:: Data for processing
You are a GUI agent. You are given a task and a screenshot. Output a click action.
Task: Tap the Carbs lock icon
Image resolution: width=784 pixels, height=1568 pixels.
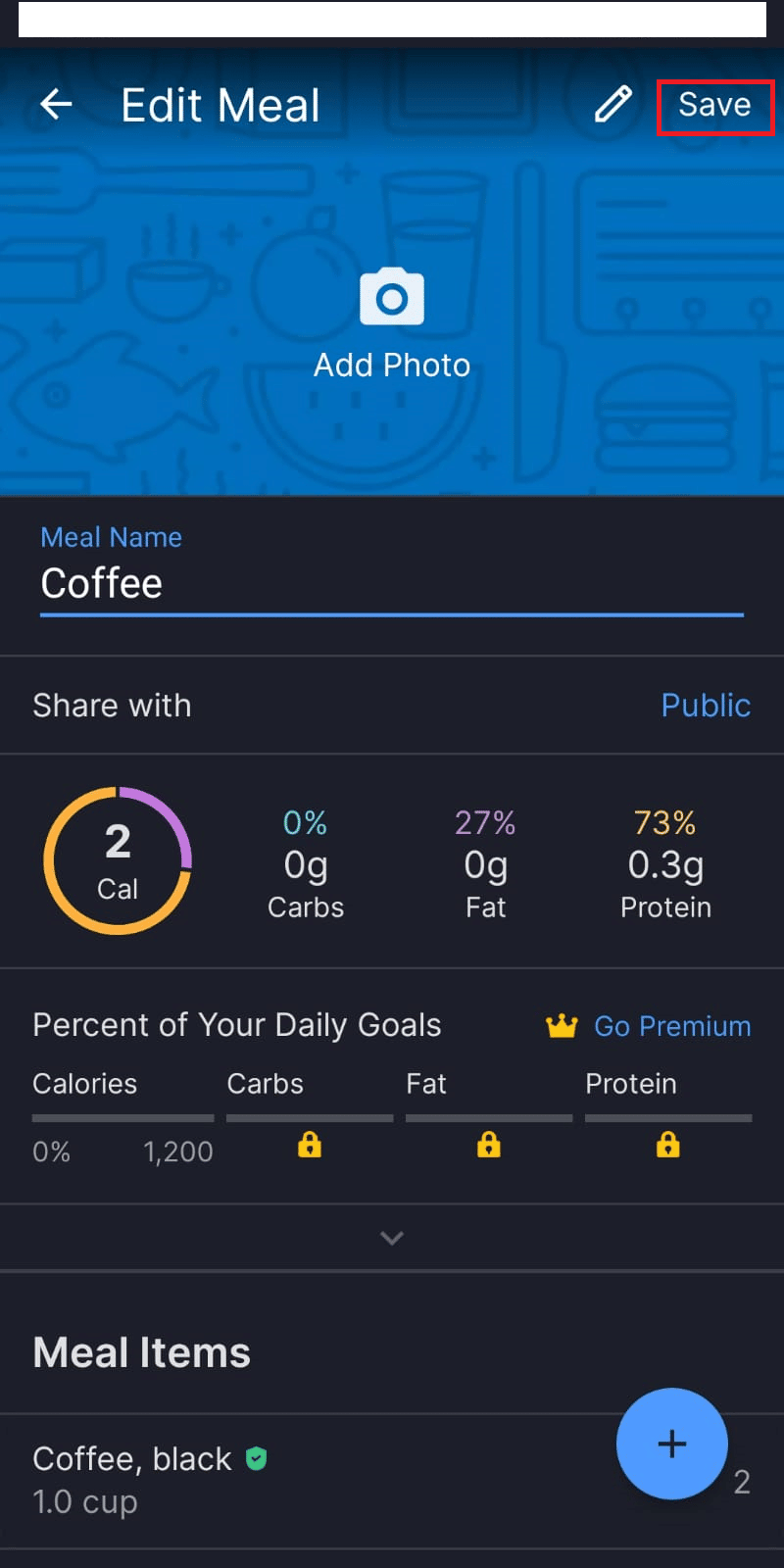click(x=310, y=1145)
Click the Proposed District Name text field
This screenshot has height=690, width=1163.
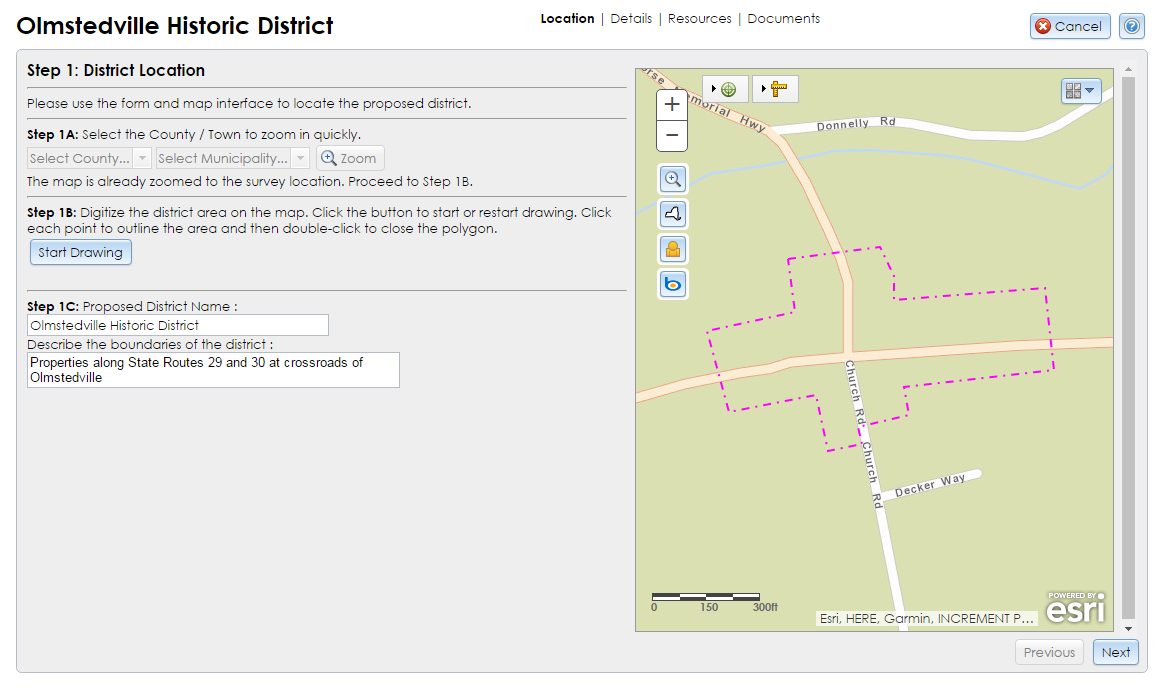click(x=177, y=325)
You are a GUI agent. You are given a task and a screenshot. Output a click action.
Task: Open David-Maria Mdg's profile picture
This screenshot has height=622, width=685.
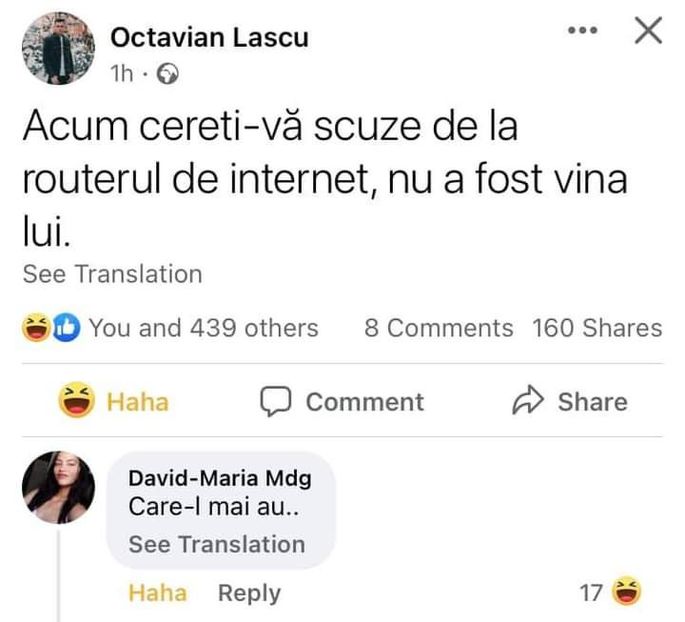click(59, 487)
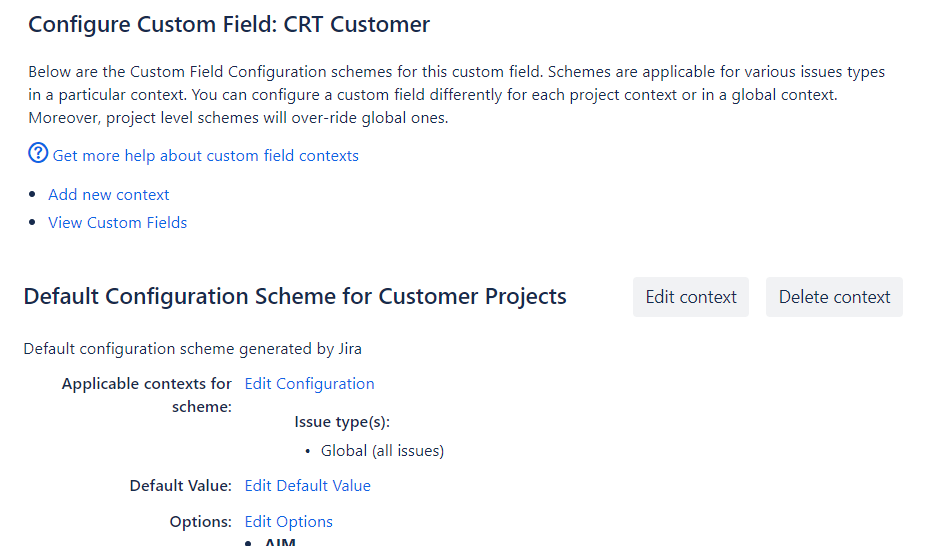Click the 'Options:' field label
This screenshot has width=947, height=546.
coord(200,522)
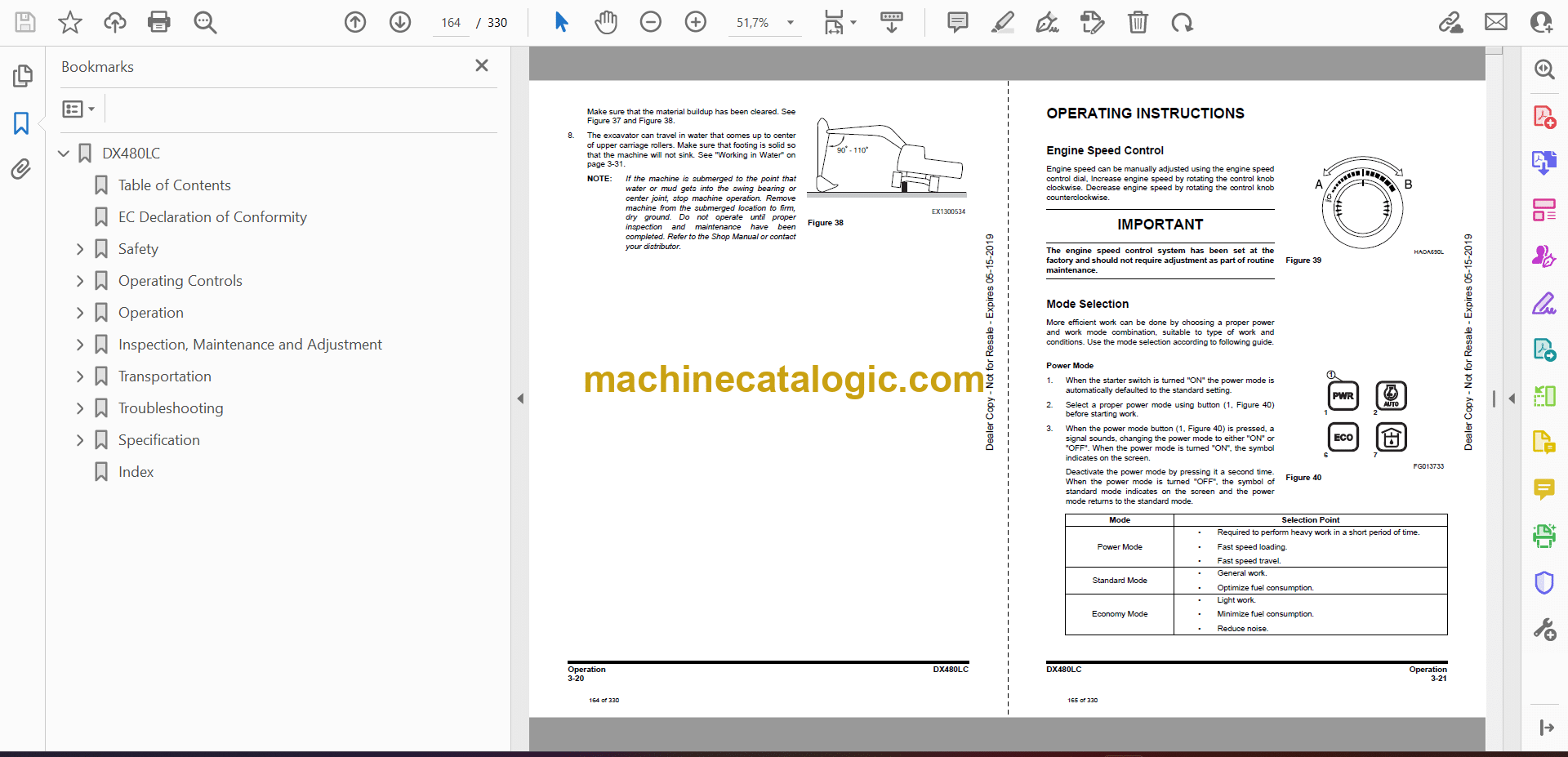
::::
Assigned task> With the pictures omitted, restate word for word the lines above from the line that has "This screenshot has height=690, width=1163." up to and including the line that has "Task: Open David-Maria Mdg's profile picture", and no other lines.

Answer for the task>
This screenshot has height=690, width=1163.
click(x=177, y=325)
You are a GUI agent. You are given a task and a screenshot. Output a click action.
Task: Open David-Maria Mdg's profile picture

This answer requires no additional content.